By Marvo Reguindin, Executive Director
For long time members, the current state of Washington State Psychological Association must seem very concerning. Financial issues, staff turn around over the past several years, and a declining renewing membership have current members questioning the stability and value of WSPA. And yet, a core group of long time members who continue to support the Association because they believe in our mission and they want to continue to support the work of Dr. Lucy Homan’s our Director of Professional Affairs. These two reasons give me faith that with the new incoming board and my membership association experience that a renewed WSPA can be achieved.
Since taking over the management of WSPA in January, my staff and I have been in a mode of discovery and learning. What we have found is an organization that is well connected, full of potential, and is ready to turn a corner. The 2016 Board of Trustees have done a fine job setting the course of recovery and I am confident that going forward more Washington Psychologists will find membership in WSPA one of the best business and professional decisions they will make.
Over the past 12 months, my staff has begun making WSPA a membership organization again. Primarily by answering the phone and responding back to member emails quickly. In the beginning, many members were pleasantly surprised to hear a voice answer the phone or to receive an instant reply from an email request. My staff has been able to become proficient with WSPA’s cloud based membership application and began to implement cost saving changes such as converting monthly payments to quarterly payments to save on credit card fees. We have also restructured the online payment and donation process so that funds are deposited into separate accounts that has caused bookkeeping issues in the past.
With 2016 being an election year, we have helped WSPA’s PAC, United Psychologists Political Action Committee (UPPAC), update their banking structure, file proper election forms and distribute contributions to both parties and specific state legislator that will support mental health legislation.
One of the most important changes we have made is to begin hosting workshops in other regions of the state. As a statewide professional association it is important being present in Spokane and Vancouver as the first step in gaining higher visibility and recruiting new members. We will also begin collaborating on CE workshops with our sister Psych Association in Oregon based in Portland.
In the past few months, a new news-blast and news-blog (wapsych-news.org) was created with Early Career Psychologists in mind. Increased social media and strategic communications to members is also now in place. And, next year we hope to restructure the WSPA website to be easier to navigate.
Currently, years of WSPA office files are being restructured into an archive system. And, with new digital strategies in place, it’s important that we don’t lose site of the past. With the help of Dr. Diane DeWitt, the past 20 years of important WSPA information is being archived with the University of Washington.

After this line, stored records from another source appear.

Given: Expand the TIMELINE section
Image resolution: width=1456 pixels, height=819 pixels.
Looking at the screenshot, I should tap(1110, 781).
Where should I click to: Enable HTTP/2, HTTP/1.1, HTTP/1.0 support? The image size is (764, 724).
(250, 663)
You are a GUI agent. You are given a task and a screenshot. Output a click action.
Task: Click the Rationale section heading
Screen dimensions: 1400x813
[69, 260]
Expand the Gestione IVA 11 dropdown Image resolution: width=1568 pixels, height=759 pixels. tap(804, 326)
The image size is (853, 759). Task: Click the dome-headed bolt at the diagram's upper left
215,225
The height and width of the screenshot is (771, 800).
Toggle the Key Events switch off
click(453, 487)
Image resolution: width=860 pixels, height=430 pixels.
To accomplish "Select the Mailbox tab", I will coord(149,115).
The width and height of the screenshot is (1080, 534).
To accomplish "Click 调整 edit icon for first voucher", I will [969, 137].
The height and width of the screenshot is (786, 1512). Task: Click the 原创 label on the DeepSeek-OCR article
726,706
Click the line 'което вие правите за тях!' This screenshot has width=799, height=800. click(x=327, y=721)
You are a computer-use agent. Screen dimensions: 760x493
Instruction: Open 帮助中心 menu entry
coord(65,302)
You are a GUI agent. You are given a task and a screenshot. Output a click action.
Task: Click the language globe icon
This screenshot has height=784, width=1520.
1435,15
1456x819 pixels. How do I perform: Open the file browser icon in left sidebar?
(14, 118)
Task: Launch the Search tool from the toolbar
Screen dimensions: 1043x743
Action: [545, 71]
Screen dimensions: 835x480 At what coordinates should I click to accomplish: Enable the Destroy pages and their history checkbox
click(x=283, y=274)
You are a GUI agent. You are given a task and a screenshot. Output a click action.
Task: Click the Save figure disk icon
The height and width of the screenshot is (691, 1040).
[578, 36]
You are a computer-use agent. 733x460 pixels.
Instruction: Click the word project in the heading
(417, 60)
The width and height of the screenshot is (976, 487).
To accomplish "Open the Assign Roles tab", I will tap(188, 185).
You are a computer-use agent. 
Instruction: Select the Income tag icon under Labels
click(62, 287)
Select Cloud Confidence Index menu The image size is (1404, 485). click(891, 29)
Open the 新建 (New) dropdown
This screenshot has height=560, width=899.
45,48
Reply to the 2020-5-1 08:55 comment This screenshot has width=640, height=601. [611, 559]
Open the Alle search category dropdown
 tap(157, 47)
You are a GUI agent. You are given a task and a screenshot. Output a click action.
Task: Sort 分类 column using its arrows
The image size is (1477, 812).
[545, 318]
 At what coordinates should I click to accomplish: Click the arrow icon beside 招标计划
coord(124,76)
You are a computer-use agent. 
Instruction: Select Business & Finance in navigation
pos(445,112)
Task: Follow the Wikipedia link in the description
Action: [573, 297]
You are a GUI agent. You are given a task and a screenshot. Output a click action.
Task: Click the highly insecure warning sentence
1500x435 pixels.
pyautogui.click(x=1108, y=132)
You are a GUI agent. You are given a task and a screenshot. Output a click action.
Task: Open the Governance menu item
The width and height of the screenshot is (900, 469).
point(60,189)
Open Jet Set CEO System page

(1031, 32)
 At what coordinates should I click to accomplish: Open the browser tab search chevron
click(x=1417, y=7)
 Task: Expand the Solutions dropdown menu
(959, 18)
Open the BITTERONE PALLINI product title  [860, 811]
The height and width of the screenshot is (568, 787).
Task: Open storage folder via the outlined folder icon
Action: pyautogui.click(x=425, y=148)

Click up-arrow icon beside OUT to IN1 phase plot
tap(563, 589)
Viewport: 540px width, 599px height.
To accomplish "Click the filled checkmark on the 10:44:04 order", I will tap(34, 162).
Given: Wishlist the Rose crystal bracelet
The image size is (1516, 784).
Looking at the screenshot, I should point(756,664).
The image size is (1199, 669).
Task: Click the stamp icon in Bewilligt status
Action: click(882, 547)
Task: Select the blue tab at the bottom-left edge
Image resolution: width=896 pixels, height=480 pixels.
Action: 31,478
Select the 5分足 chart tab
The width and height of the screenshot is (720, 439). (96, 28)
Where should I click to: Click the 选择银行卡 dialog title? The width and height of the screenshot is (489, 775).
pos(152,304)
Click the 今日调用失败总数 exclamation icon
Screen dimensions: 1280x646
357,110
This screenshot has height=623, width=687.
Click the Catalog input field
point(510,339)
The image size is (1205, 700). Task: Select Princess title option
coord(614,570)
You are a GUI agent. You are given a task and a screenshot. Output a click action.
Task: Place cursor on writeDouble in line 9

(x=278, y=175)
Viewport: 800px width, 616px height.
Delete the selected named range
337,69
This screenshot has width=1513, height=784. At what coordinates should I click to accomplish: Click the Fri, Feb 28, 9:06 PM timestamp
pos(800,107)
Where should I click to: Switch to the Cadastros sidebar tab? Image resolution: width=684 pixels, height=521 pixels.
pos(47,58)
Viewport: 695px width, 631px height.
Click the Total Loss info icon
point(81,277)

While some may not see the value of preserving our past, I urge you to think about how important online researching is today. If you don’t find past history online, it does not mean it did not happen, and it will be good to know that finding WSPA’s historical information means going old school through the University of Washington Archive Library.
This past August I attended the APA Council of Executives of Sate Provincial (and Territorial) Psychological Associations (CESPPA) in Denver and was honored to be asked to give a presentation on Branding, Value Statements and Membership Retention. And, recently I was honored again to learn that my name has come up several times to join the CESPPA Executive Committee, which I have agreed to do.
With all the great news, I cannot paint a totally rosy picture for 2016. Over the past 3 years, the the Association has operated at a loss and it was hoped that in 2016 we would break even. Instead we are ending the year at a -$15,750 loss; which is heading in the right direction at 55% less of a loss than 2015. A good portion of the loss in income comes from non-renewing members. Membership organizations with an active membership can expect 5 to 8% attrition from members retiring or moving out of state. I have reported in a Fall WP article that WSPA has been experiencing losses in renewing members over the past few years. Our latest report since the Fall WP shows we will have 60 fewer members in 2016 which equals a 12% loss in membership. With the new 2017 board, we will concentrate on gaining back lapsed members and gaining new members to build our membership back to the 480 members we had in 2014.
Next year WSPA celebrates 70 years and five years afterwards a historic 75 years. In 2017, I am looking forward to helping the new board and cultivating new board leadership, creating new initiatives, and begin increasing WSPA’s membership leading up to a Diamond year celebration.